President Biden is only incrementally worse than Donald Trump, whose policies are as uncertain as the waters of the North Sea. He reads the room and adjusts accordingly, knowing that few people will look beyond the single-issue proscenium from which they view the world.
We need a leader who is prepared to confront the Cerberus of tyranny – the Military Industrial Complex, the Surveillance State and the complicit media who are all too eager to amplify official narratives and condemn anyone who dares to question them.
We can start by urging SCOTUS to overturn the Chevron Deference, often referred to as the Chevron Doctrine, a move that would help to declaw federal agencies who capriciously impose regulations over citizens without the probity of the legislative process. We can require the Pentagon to pass an audit or cut their budget by 30% every year until they do.
We don’t need polls to show the working class that our leadership has failed us again and again. We know the price of groceries and that hollow ache in our gut that says grinding it out day after day doesn’t feel worth it any more.
We don’t need think tanks to detail the many ways in which we have embarrassed our founders once more by violating the rules of international law we claim to support when it suits the neocon war machine or the lobby with the deepest pockets.

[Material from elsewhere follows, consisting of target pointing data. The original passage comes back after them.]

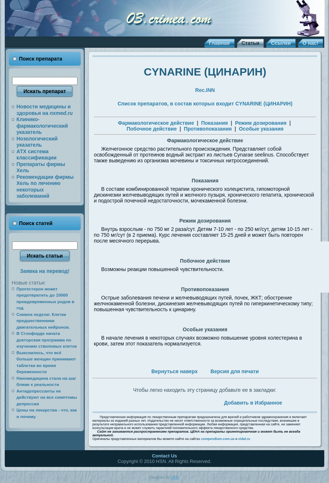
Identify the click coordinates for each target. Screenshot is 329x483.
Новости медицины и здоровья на (44, 110)
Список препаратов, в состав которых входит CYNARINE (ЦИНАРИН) (205, 104)
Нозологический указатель (37, 142)
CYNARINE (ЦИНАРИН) (205, 72)
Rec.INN (205, 90)
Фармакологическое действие (156, 123)
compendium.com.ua (218, 439)
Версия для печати (235, 371)
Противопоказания (208, 129)
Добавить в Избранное (253, 403)
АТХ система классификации (36, 154)
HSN (174, 477)
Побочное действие (151, 129)
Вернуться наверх (174, 371)
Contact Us (164, 456)
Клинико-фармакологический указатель (42, 125)
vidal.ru (244, 439)
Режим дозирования (261, 123)
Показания (214, 123)
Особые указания (261, 129)
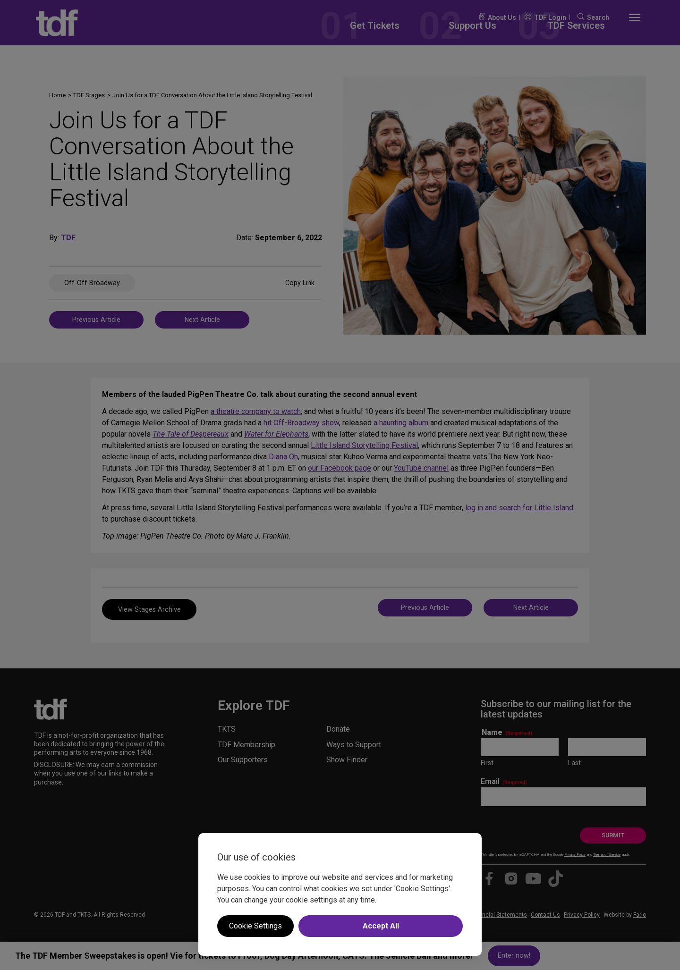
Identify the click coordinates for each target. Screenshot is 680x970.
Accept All (381, 925)
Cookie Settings (255, 925)
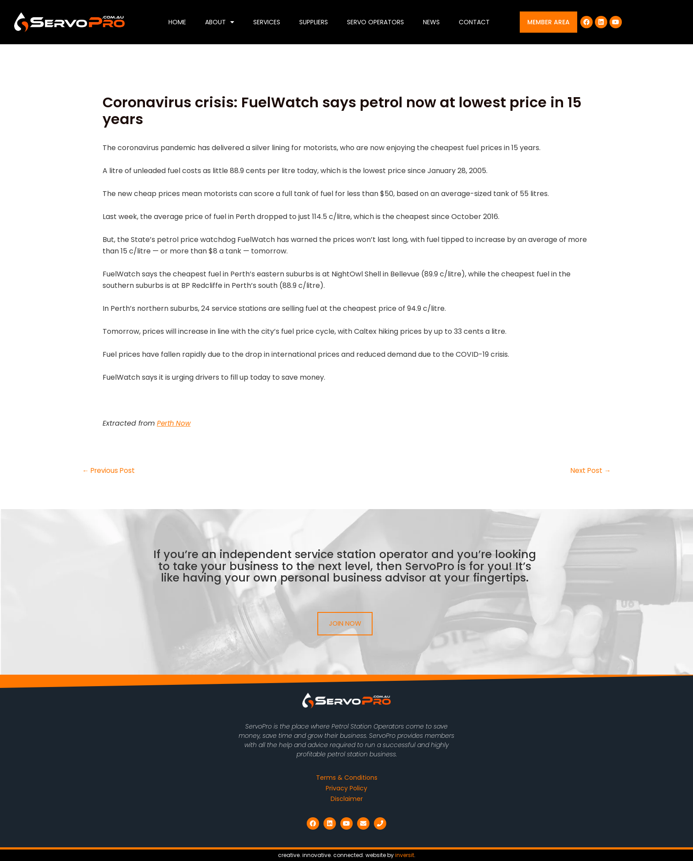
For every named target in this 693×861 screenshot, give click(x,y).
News (431, 22)
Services (266, 22)
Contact (474, 22)
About (219, 22)
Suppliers (313, 22)
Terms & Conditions (346, 777)
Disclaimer (347, 798)
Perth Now (174, 423)
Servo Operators (375, 22)
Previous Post (109, 470)
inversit (404, 855)
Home (177, 22)
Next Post (590, 470)
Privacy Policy (346, 788)
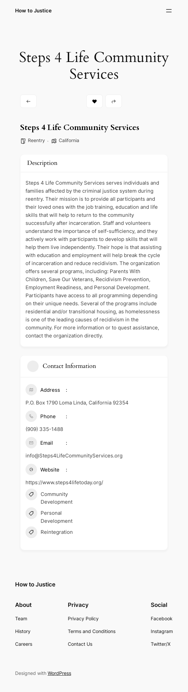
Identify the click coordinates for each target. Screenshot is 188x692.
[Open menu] (169, 11)
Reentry (36, 140)
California (69, 140)
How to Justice (33, 10)
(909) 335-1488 (44, 429)
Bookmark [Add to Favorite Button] (94, 101)
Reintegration (49, 533)
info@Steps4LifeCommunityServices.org (74, 455)
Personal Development (49, 516)
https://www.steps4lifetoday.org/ (64, 482)
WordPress (59, 673)
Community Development (49, 497)
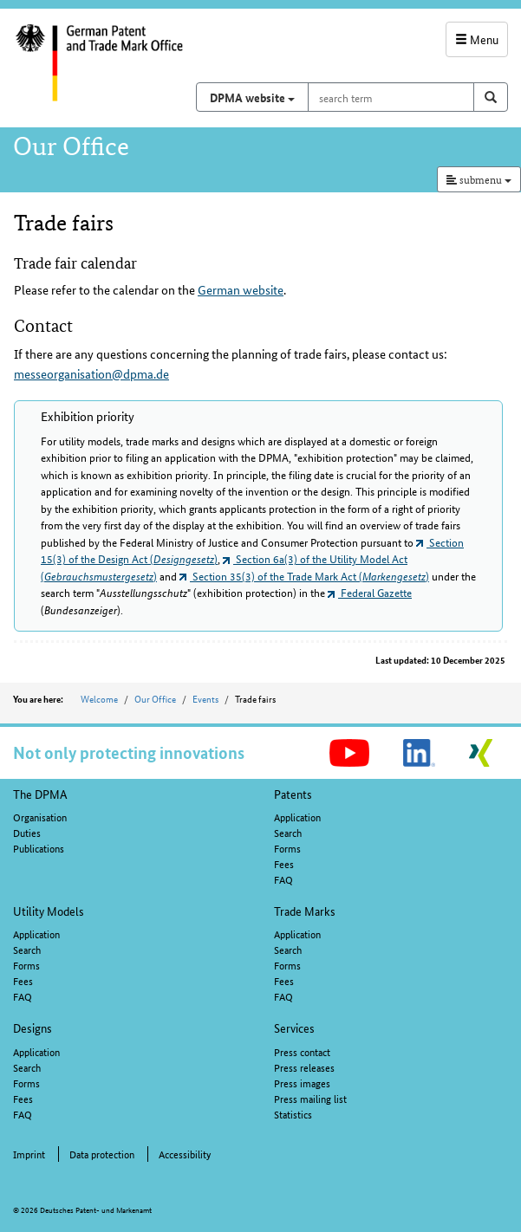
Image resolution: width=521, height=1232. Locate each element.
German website (240, 289)
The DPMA (40, 793)
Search (288, 832)
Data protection (101, 1153)
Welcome (99, 698)
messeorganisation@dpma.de (91, 373)
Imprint (29, 1153)
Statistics (293, 1114)
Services (294, 1027)
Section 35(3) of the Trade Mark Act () (304, 575)
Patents (293, 793)
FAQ (283, 879)
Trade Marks (304, 910)
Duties (27, 832)
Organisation (40, 816)
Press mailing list (310, 1098)
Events (205, 698)
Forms (287, 848)
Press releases (304, 1067)
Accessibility (185, 1153)
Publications (38, 848)
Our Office (155, 698)
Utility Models (48, 910)
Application (297, 816)
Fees (284, 863)
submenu (478, 179)
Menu (476, 39)
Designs (32, 1027)
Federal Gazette (370, 592)
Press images (302, 1082)
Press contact (302, 1051)
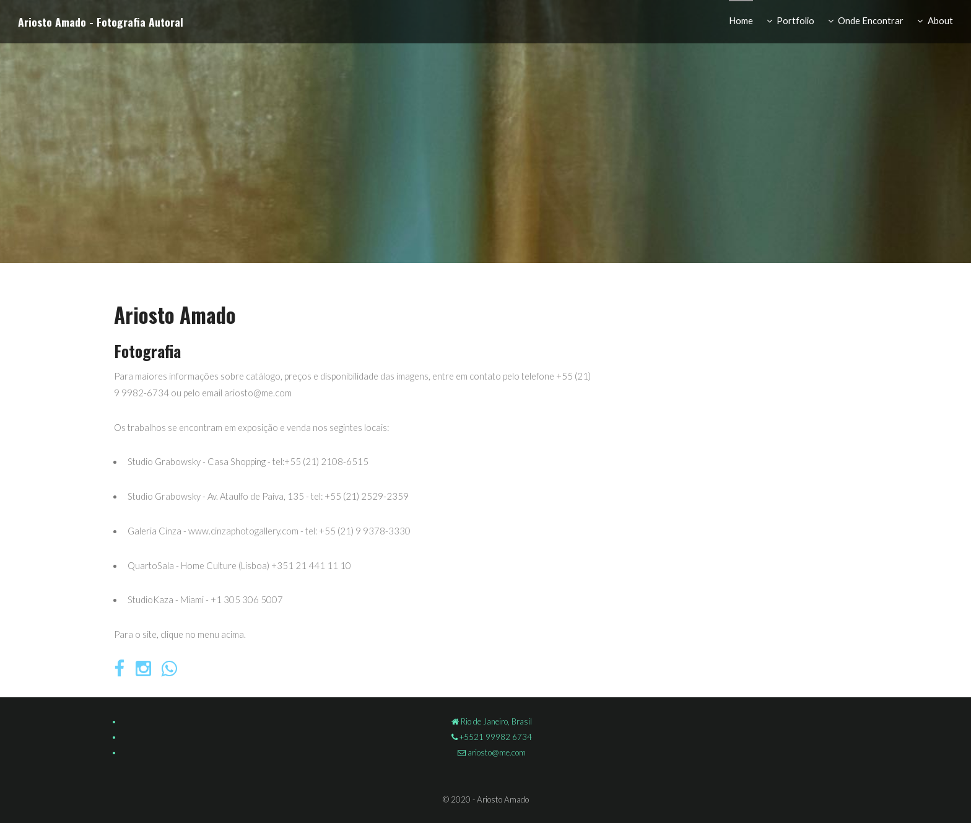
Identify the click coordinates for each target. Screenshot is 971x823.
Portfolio (795, 20)
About (940, 20)
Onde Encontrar (871, 20)
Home (741, 20)
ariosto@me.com (496, 752)
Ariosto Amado (52, 22)
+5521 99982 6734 (495, 737)
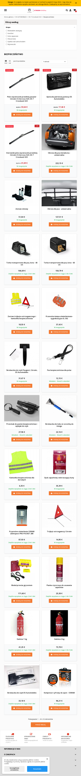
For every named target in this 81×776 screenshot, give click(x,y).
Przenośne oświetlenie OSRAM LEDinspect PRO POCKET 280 (21, 532)
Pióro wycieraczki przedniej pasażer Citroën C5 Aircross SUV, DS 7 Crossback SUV (21, 99)
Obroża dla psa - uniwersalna (59, 209)
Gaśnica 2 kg (59, 639)
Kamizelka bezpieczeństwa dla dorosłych (21, 479)
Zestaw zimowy (22, 209)
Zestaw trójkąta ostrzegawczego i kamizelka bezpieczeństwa (22, 317)
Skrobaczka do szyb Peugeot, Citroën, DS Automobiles (21, 371)
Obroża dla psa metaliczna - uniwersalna (59, 154)
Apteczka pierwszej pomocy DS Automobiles (59, 98)
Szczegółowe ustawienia (14, 769)
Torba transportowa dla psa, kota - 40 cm (21, 264)
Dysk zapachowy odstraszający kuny (59, 478)
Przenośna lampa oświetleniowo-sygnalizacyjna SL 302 (59, 317)
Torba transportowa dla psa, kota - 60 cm (59, 264)
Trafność (54, 61)
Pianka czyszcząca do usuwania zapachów (59, 586)
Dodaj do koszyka (21, 115)
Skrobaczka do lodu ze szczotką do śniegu (59, 425)
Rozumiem (37, 769)
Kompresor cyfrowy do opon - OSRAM (59, 693)
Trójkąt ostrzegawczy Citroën (59, 531)
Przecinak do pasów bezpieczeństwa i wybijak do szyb (21, 425)
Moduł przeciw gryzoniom (21, 585)
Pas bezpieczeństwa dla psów (59, 370)
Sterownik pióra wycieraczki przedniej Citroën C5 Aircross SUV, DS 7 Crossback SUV (21, 155)
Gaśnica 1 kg (22, 639)
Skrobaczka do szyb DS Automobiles (21, 693)
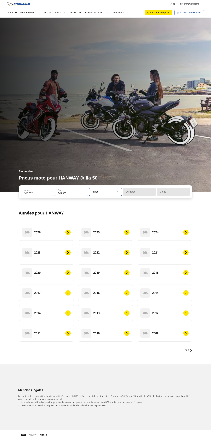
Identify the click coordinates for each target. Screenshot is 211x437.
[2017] (46, 293)
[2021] (164, 252)
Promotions (118, 12)
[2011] (46, 333)
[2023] (46, 252)
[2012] (164, 313)
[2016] (105, 293)
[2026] (46, 232)
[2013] (105, 313)
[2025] (105, 232)
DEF (188, 350)
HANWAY (32, 434)
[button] (50, 192)
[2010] (105, 333)
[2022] (105, 252)
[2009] (164, 333)
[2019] (105, 272)
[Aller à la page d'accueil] (18, 3)
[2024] (164, 232)
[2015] (164, 293)
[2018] (164, 272)
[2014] (46, 313)
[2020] (46, 272)
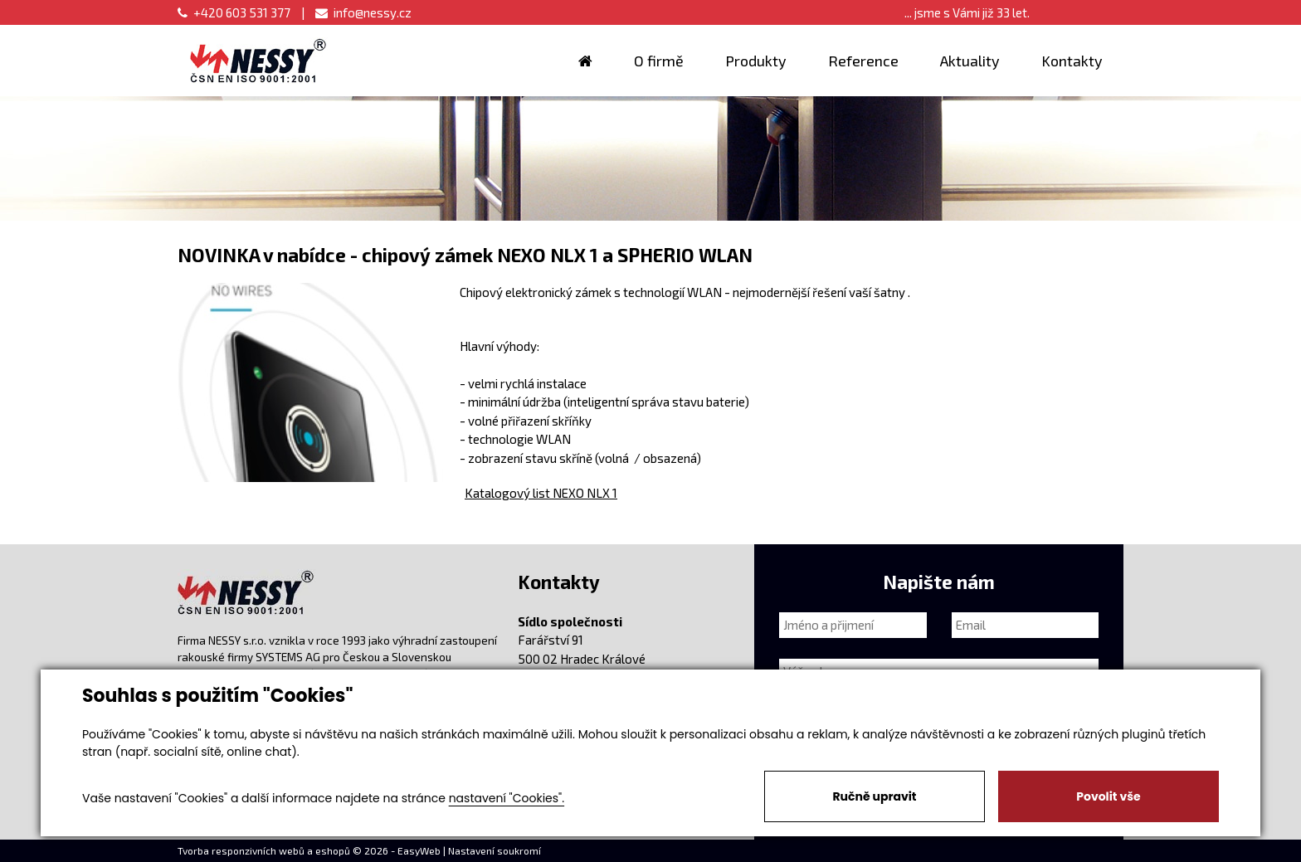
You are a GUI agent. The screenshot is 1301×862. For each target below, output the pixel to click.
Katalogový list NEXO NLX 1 (541, 492)
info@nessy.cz (363, 12)
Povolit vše (1108, 796)
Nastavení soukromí (494, 850)
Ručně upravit (874, 796)
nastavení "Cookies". (506, 798)
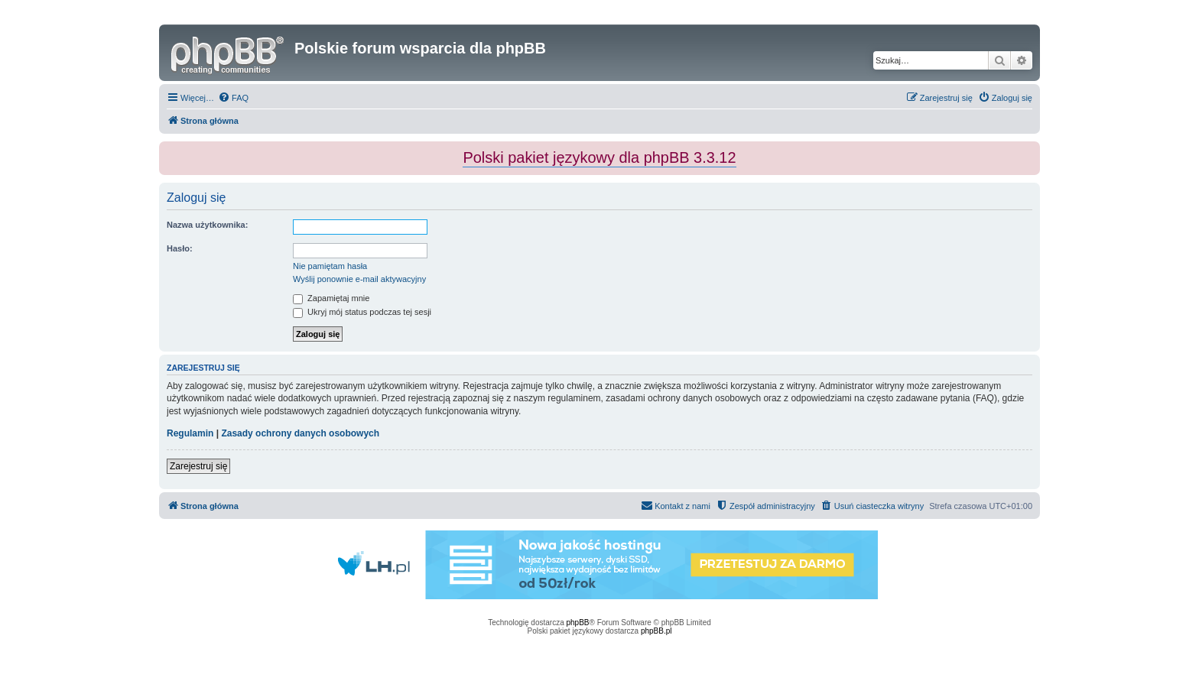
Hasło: (180, 248)
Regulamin (190, 433)
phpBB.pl (656, 631)
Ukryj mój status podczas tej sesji (362, 311)
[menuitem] (233, 98)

What we need is a leader who can restore our sense of pride in our Republic, a sense, once again, that America is the envy of the world, the pulsing star of open democracy shining on the individual liberty of every American. We need a leader who will fight back against those who would suffocate our natural right to freedom of expression and freedom of thought, free of accusations that every idea not certified by the censors is disinformation. It’s nothing more than oppression masquerading as compassion. It’s why Freedom of Speech is guaranteed by the First Amendment. If not for this critical right, the other amendments would be rendered lifeless without the waters of truth and reason that flow from unshackled minds.
“The name of American, which belongs to you, in your national capacity, must always exalt the just pride of Patriotism, more than any appellation derived from local discriminations. With slight shades of difference, you have the same religion, manners, habits, and political principles. You have in a common cause fought and triumphed together; the Independence and Liberty you possess are the work of joint counsels, and joint efforts, of common dangers, sufferings, and successes.” - George Washington
There is no liberty without humanity. There is no peace without dignity, no rights without respect. There is no future without hope.
The best time to plant a tree was twenty years ago. The next best time is today. The time to elect a statesman is now. The country we cherish doesn’t have another twenty years.